それなのに『自分の為だけにチョコを作って欲しい』なんて言ったらドン引きもいい所だろう。
いつだったか前に吸血鬼一日署長の作ったタスキを付けた時に欲望が剥き出しとなって『私の為に一生美味しいクッキーを焼き続けろ』などと口走ってしまったが、あの時はそれどころじゃなかったのでうやむやになった。
いつもであれば後でその事についてからかってくるドラルクもその時ばかりは何も言わずにいたので、つまりそういう事なのだろう。

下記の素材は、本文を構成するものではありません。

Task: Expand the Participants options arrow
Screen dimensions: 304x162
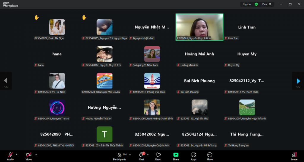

だからここは慎重になっていつもの調子でお菓子を作って欲しいとねだるつもりだ。
材料のメインである板チョコも用意してあるし、ジョンとロナルドもつい先程一人と一匹で出掛けた。
まさに自分専用のチョコを作ってもらうチャンス。
・・・いつか『私の為だけに作って欲しい』って言えたらいいのにな。

「ドラルク!」
「あ、ヒナイチくん、丁度良い所に。これからおやつを作る所だけどクッキーでいいよね?」
「ああ、勿論だ!それから―――」

私だけのチョコを―――。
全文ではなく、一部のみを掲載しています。